PALANGKA RAYA – Kementerian Pertanian RI menegaskan bahwa program Sistem Integrasi Sapi dan Kelapa Sawit (SISKA) menjadi salah satu strategi alternatif untuk mempercepat swasembada daging nasional dengan memanfaatkan potensi lahan perkebunan sawit yang luas, termasuk di Kalimantan Tengah.
Hal tersebut disampaikan Direktur Tanaman Kelapa Sawit dan Aneka Palma Kementerian Pertanian RI, Baginda Siagian, yang menyebutkan secara konsep SISKA memanfaatkan areal perkebunan kelapa sawit sebagai lokasi pengembangan ternak, dengan ketentuan teknis tertentu yang telah dikaji sebelumnya.
“Kami menyiapkan potensi lahannya. Misalnya ada konversi satu hektare untuk satu ekor sapi, itu sudah ada ketentuannya. Untuk teknis pengelolaan di lapangan nanti akan ditetapkan oleh Direktorat Jenderal Peternakan dan Kesehatan Hewan,” ujarnya, Senin 29 Desember 2025. Dia menjelaskan, kajian SISKA dilandasi kebutuhan nasional terhadap daging dan susu, sehingga pengembangan peternakan harus dilakukan secara masif dan inovatif.
“Swasembada daging dan protein tidak bisa hanya mengandalkan pola lama. Salah satu solusinya adalah memanfaatkan lahan perkebunan, terutama sawit. Pengalaman di lapangan menunjukkan integrasi sapi-sawit sudah pernah dilakukan, baik oleh perkebunan negara, swasta, maupun rakyat,” jelasnya.
Melalui program SISKA, lanjut Baginda, pengembangan tidak hanya sebatas penggemukan ternak, tetapi juga dapat diarahkan pada pembibitan agar populasi sapi terus bertambah. “Dengan penggemukan dan pembibitan, jumlah ternak bisa meningkat. Ini bagian dari upaya jangka panjang menuju swasembada daging dan pemenuhan protein hewani,” katanya.
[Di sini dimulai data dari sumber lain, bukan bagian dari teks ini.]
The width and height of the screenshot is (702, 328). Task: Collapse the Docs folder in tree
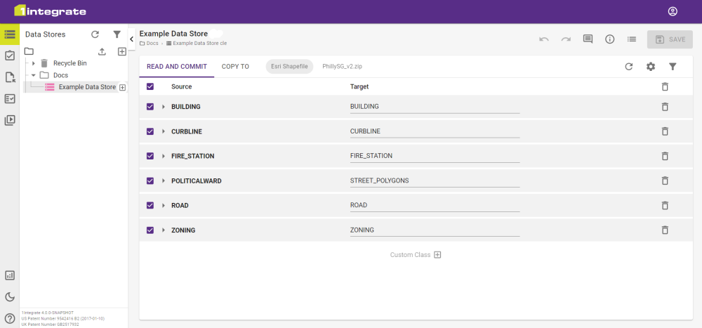(34, 75)
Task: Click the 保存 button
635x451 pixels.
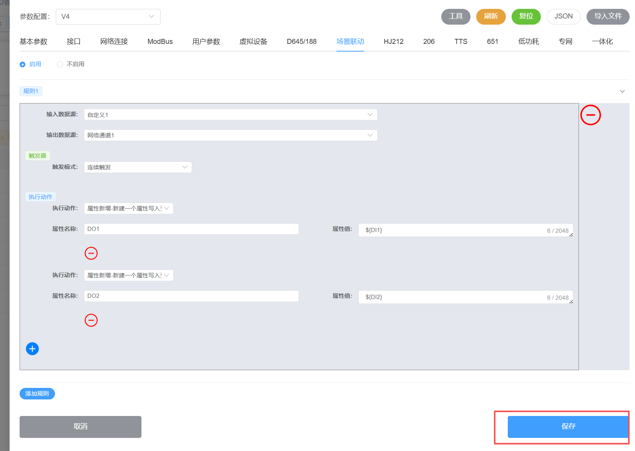Action: (568, 426)
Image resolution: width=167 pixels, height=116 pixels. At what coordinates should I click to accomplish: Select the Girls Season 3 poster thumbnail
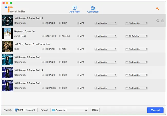(x=7, y=47)
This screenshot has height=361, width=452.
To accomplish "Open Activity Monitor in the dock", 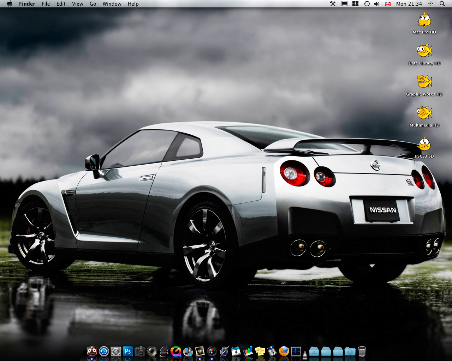I will pos(296,351).
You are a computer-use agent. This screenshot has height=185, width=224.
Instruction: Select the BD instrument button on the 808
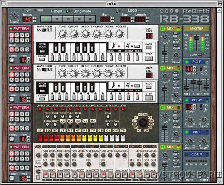(x=47, y=130)
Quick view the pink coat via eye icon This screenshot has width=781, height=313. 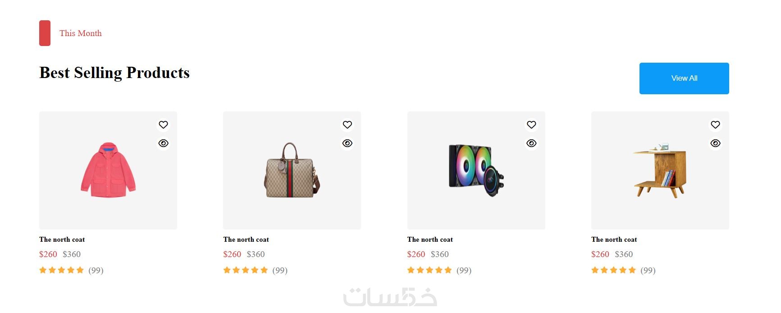coord(163,143)
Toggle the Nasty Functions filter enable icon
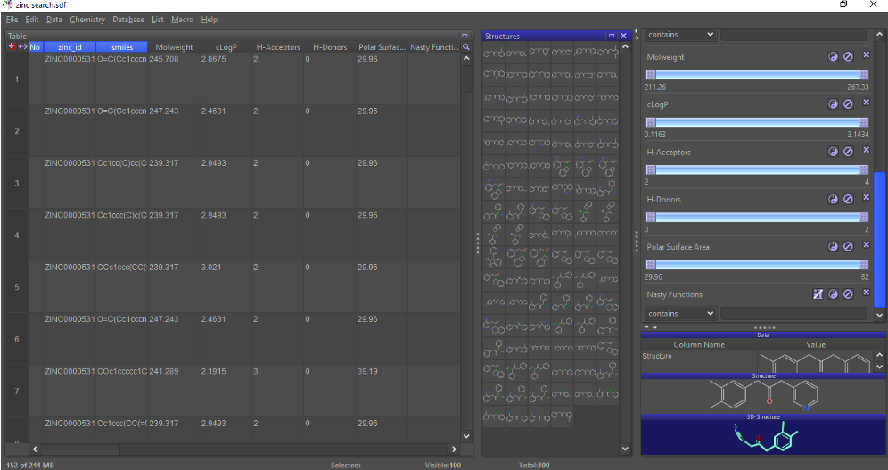The image size is (888, 470). coord(818,293)
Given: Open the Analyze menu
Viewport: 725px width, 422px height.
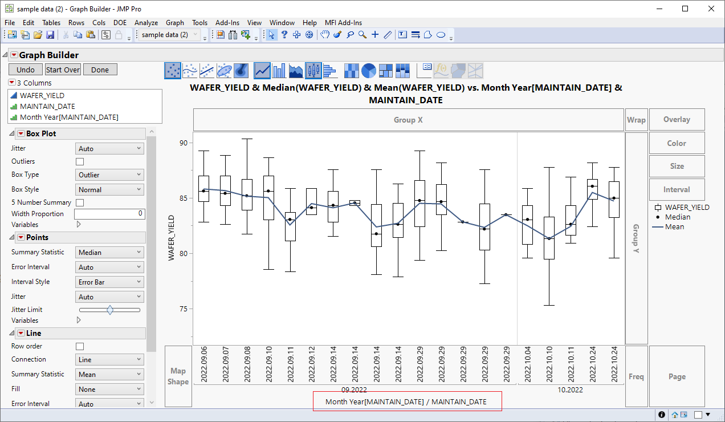Looking at the screenshot, I should (x=146, y=23).
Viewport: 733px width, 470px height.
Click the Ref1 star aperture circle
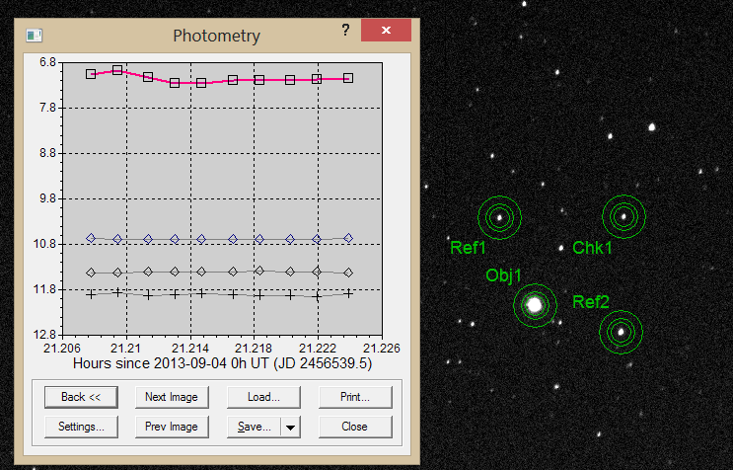point(499,217)
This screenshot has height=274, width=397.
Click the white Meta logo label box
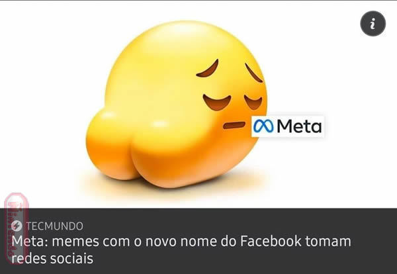(x=288, y=126)
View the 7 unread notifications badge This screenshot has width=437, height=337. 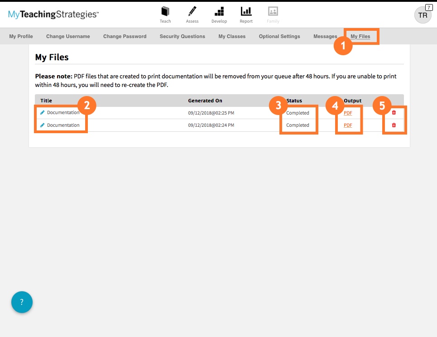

Terkait keterkaitan SISKA dengan skema Fasilitasi Kemitraan Pembangunan Sawit (FKPMS), Baginda menegaskan bahwa SISKA dapat menjadi jalur alternatif maupun diintegrasikan ke dalam FKPMS. “FKPMS itu multi sektor, bisa perikanan, peternakan, atau tanaman pangan. SISKA bisa masuk sebagai salah satu opsi. Itu tergantung kesepakatan antara perkebunan dan kelompok tani,” ujarnya.
Dia juga menegaskan bahwa penerapan SISKA tidak terbatas pada skema plasma perkebunan, melainkan dapat dikembangkan sebagai program ekonomi produktif masyarakat. “Selain plasma, SISKA bisa diterapkan sebagai pilihan pengembangan ekonomi produktif. Masyarakat bisa memilih peternakan, perikanan, atau sektor lain sesuai potensi wilayah,” jelasnya.
Menanggapi potensi kecemburuan dari perusahaan besar sawit, Baginda menilai hal tersebut tidak perlu terjadi karena SISKA bukan kewajiban, melainkan program nasional yang bersifat sukarela dan kolaboratif. “Ini bukan keharusan mutlak. Baik PTPN, swasta, maupun rakyat, kalau mau silakan. Yang penting semua mendukung karena ini program nasional untuk kepentingan bersama,” pungkasnya.